Severin Borenstein has written a post, at the Energy Institute at Haas' Energy Economics Exchange blog, using the European Union's struggling Emissions Trading System (EU-ETS) to demonstrate the design failures of that scheme, and the implications for better system design.
... the most recent disappointment — the extremely low prices of current permits — while not completely predictable, were a clear risk when the program was launched. Unlike California’s cap and trade program, the EU-ETS has no price floor. As a result, when lower-than-expected emissions occurred – due primarily to the anemic EU economy – the price was likely to crash. With prices now around 3 euros (equivalent to about a 5 cent per gallon tax on gasoline), the EU-ETS is providing very little incentive to take actions that reduce emissions.Read the entire article at the Energy Economics Exchange
But if the emissions targets are being met at that price, what’s the problem? Why is the market being called a failure or irrelevant?
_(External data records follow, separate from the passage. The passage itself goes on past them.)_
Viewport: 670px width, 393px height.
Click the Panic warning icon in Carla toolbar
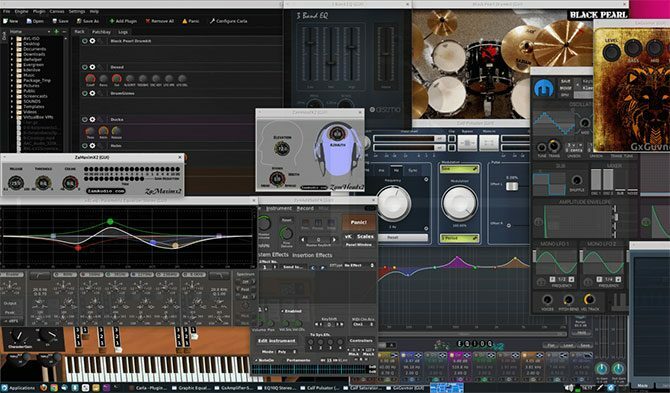coord(185,21)
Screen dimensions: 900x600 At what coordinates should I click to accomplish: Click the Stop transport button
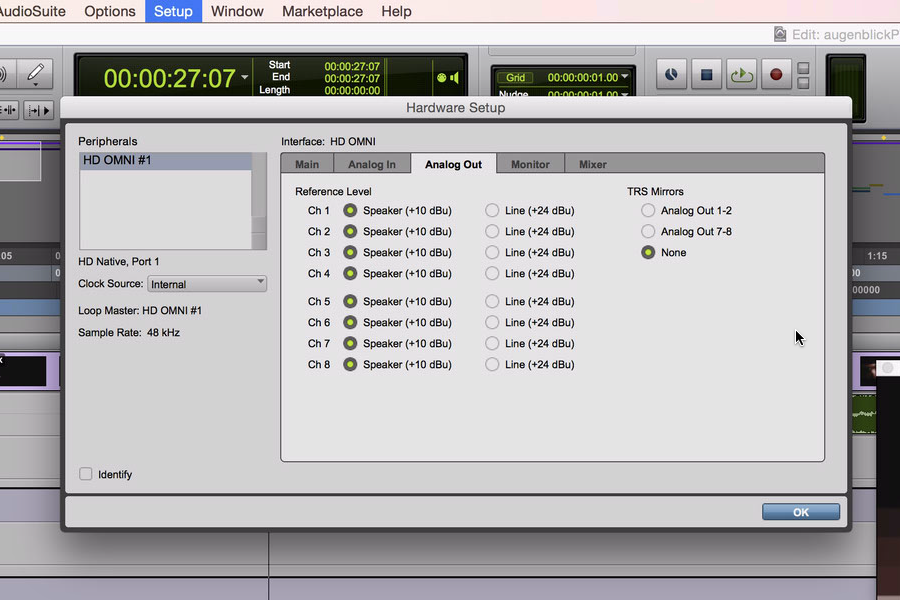click(x=707, y=74)
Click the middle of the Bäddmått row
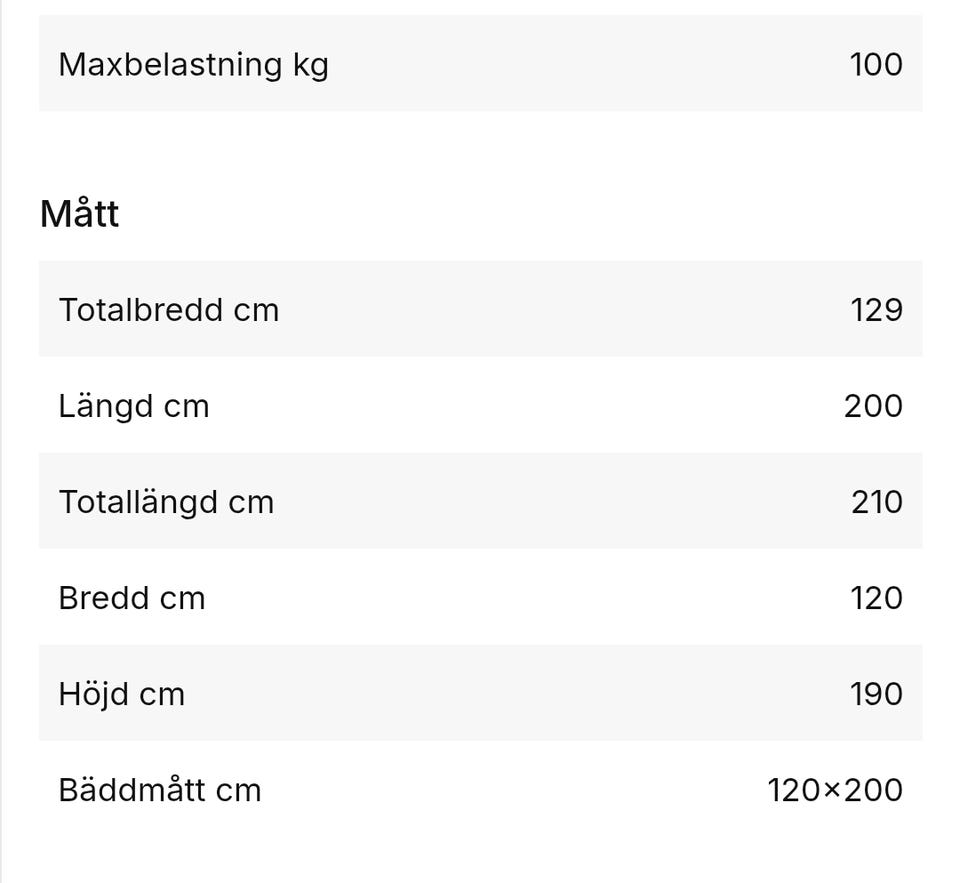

Because nearly all observers recognize that it makes no sense to stick to a rigid quantity target for EU greenhouse gas mitigation when the real goal must be long-run development of alternatives to fossil fuels and other GHG emission sources. In particular, alternatives that are economic enough that the developing world might be enticed to adopt them.
The EU reductions alone aren’t going to shift the path of earth’s warming, so pretending there is a fixed target simply ignores the science of climate change. Instead, we should recognize that the market (remember, this is a market-based approach to emissions control) needs some stability in price signals to make investment plans. That’s the role of a price floor.